Manuel Valls est prêt : "Si Hollande n'y va pas, dans la minute, je suis candidat"

Publié à 15h35, le 17 octobre 2016 , Modifié à 15h35, le 17 octobre 2016

Manuel Valls est prêt : "Si Hollande n'y va pas, dans la minute, je suis candidat"
Manuel Valls et François Hollande © Christophe Ena / POOL / AFP

Où l'on reparle de la possibilité, pour François Hollande, de ne se pas se présenter à l'élection présidentielle de 2017. Une très large majorité des Français souhaite que l'actuel chef de l'État jette l'éponge et assume pleinement la responsabilité de son échec en se retirant de la vie politique dès la fin de son mandat.

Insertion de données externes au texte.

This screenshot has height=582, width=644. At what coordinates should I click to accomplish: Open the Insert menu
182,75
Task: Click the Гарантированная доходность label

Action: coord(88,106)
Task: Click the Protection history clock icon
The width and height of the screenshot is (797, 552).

Mais le Président ne paraît pas, pour l'instant, sur la même longueur d'ondes.

En coulisses en revanche, certains aiguisent déjà leurs armes et notamment Manuel Valls. Les confidences du chef de l'État, relayées dans le livre de Gérard Davet et Fabrice Lhomme Un Président ne devrait pas dire ça… (éd. Stock), ont semé le trouble au sein de la gauche. Même Stéphane Le Foll a eu du mal, dimanche 16 octobre, à expliquer que ce livre "avait l’objectif de faire un bilan de tout ce qui s’est passé" mais qu'il devait "sortir après le quinquennat". Claude Bartolone s'est quant à lui dit "stupéfait" des confidences présidentielle. L'heure est au doute.

Alors dans l'ombre, Manuel Valls avance ses pions. Et il n'hésite plus à faire valoir ses ambitions. Cité par Le Monde ce lundi 17 octobre, le chef du gouvernement confie :

Si Hollande n'y va pas, dans la minute, je suis candidat.

 

Une phrase prononcée, précise Le Monde, quelques jours avant que n'éclatent les nouvelles crises liées à la publication de Un Président ne devrait pas dire ça… et qui confirme les inquiétudes de François Hollande. "Il faut que je me méfie", avait lancé, début octobre, le chef de l'État, visant son Premier ministre.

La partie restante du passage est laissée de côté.